[Start of Attachment]
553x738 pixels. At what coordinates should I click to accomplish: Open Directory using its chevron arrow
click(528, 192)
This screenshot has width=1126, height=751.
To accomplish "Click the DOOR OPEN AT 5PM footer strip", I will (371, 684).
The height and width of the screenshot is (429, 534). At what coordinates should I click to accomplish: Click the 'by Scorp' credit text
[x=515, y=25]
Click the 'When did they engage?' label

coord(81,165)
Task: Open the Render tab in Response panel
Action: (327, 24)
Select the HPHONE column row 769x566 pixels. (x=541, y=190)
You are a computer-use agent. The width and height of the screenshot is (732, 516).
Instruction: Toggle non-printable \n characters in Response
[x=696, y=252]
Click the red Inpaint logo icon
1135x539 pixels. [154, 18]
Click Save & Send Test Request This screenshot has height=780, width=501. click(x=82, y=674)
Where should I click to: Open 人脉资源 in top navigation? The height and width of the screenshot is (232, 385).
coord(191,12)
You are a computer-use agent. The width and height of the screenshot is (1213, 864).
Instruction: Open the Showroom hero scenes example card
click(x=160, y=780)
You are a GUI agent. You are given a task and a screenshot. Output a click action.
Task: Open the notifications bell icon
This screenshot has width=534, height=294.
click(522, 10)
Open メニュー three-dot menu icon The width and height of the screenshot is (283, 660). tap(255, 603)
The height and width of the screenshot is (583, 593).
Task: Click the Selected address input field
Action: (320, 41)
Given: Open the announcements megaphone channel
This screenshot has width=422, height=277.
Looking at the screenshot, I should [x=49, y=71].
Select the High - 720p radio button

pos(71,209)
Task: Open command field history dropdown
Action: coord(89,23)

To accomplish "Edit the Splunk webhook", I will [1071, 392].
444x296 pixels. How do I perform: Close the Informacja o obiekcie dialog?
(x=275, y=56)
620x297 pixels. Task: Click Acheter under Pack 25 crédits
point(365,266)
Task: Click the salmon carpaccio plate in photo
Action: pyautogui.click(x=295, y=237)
[End of Attachment]
TASK GOAL
Working from the listing above, give it again word for word.

EXPECTED ANSWER
553x738 pixels. At what coordinates should I click to accomplish: Open Directory using its chevron arrow
click(528, 192)
This screenshot has width=1126, height=751.
To accomplish "Click the DOOR OPEN AT 5PM footer strip", I will (371, 684).
The height and width of the screenshot is (429, 534). At what coordinates should I click to accomplish: Click the 'by Scorp' credit text
[x=515, y=25]
Click the 'When did they engage?' label

coord(81,165)
Task: Open the Render tab in Response panel
Action: (327, 24)
Select the HPHONE column row 769x566 pixels. (x=541, y=190)
You are a computer-use agent. The width and height of the screenshot is (732, 516).
Instruction: Toggle non-printable \n characters in Response
[x=696, y=252]
Click the red Inpaint logo icon
1135x539 pixels. [154, 18]
Click Save & Send Test Request This screenshot has height=780, width=501. click(x=82, y=674)
Where should I click to: Open 人脉资源 in top navigation? The height and width of the screenshot is (232, 385).
coord(191,12)
You are a computer-use agent. The width and height of the screenshot is (1213, 864).
Instruction: Open the Showroom hero scenes example card
click(x=160, y=780)
You are a GUI agent. You are given a task and a screenshot. Output a click action.
Task: Open the notifications bell icon
This screenshot has width=534, height=294.
click(522, 10)
Open メニュー three-dot menu icon The width and height of the screenshot is (283, 660). tap(255, 603)
The height and width of the screenshot is (583, 593).
Task: Click the Selected address input field
Action: (320, 41)
Given: Open the announcements megaphone channel
This screenshot has width=422, height=277.
Looking at the screenshot, I should [x=49, y=71].
Select the High - 720p radio button

pos(71,209)
Task: Open command field history dropdown
Action: coord(89,23)

To accomplish "Edit the Splunk webhook", I will [1071, 392].
444x296 pixels. How do I perform: Close the Informacja o obiekcie dialog?
(x=275, y=56)
620x297 pixels. Task: Click Acheter under Pack 25 crédits
point(365,266)
Task: Click the salmon carpaccio plate in photo
Action: pyautogui.click(x=295, y=237)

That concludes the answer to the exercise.